Problem to solve - I would like every record reproduced exactly, with the pictures left out.

── Extracted information

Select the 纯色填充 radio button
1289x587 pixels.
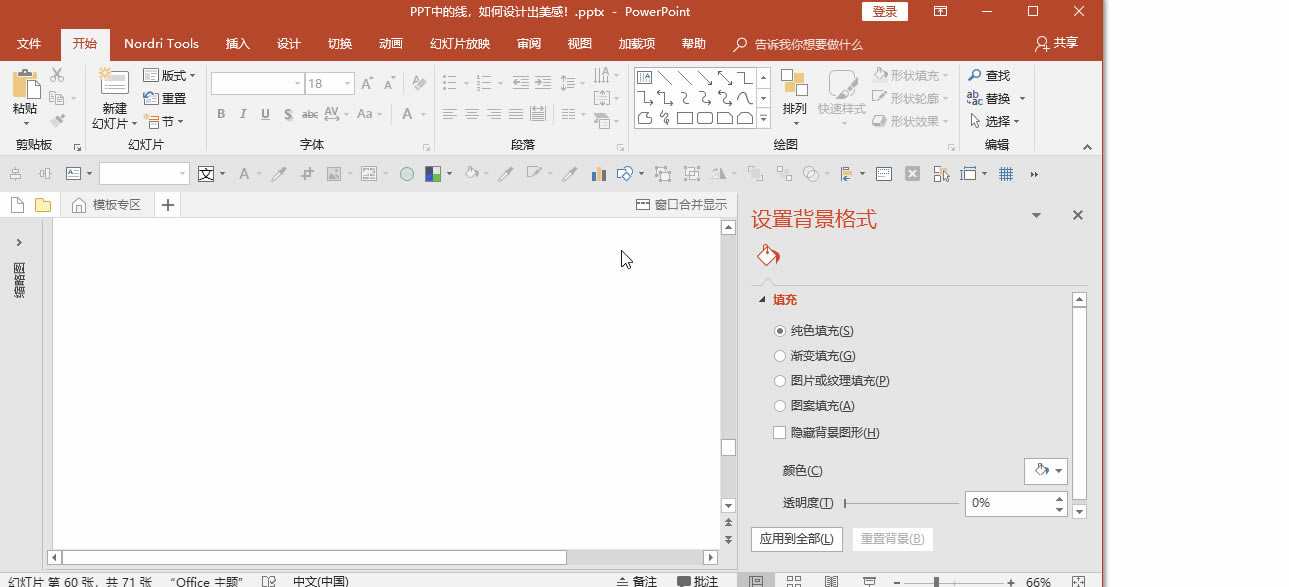coord(780,330)
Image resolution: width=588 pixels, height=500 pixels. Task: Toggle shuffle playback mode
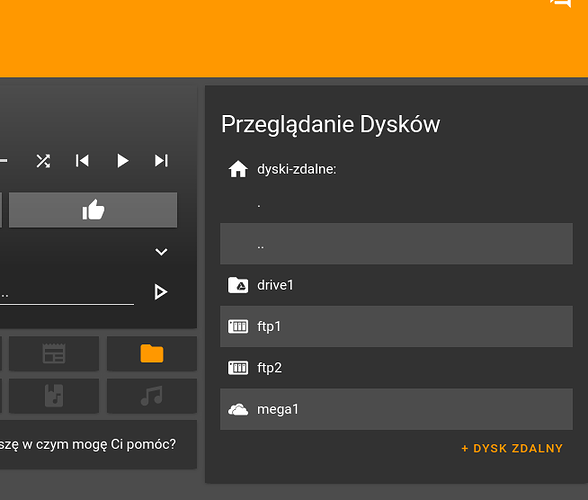point(43,161)
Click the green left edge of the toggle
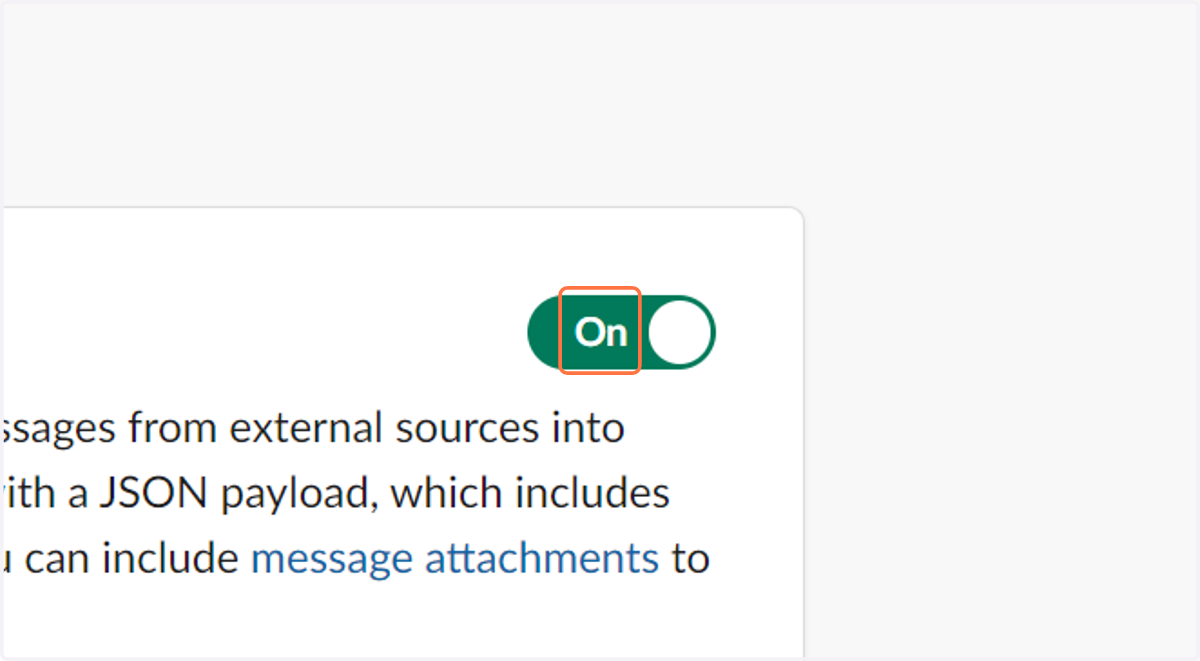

────

Solution to this exercise -
Select the 纯色填充 radio button
1289x587 pixels.
coord(780,330)
Image resolution: width=588 pixels, height=500 pixels. Task: Toggle shuffle playback mode
point(43,161)
Click the green left edge of the toggle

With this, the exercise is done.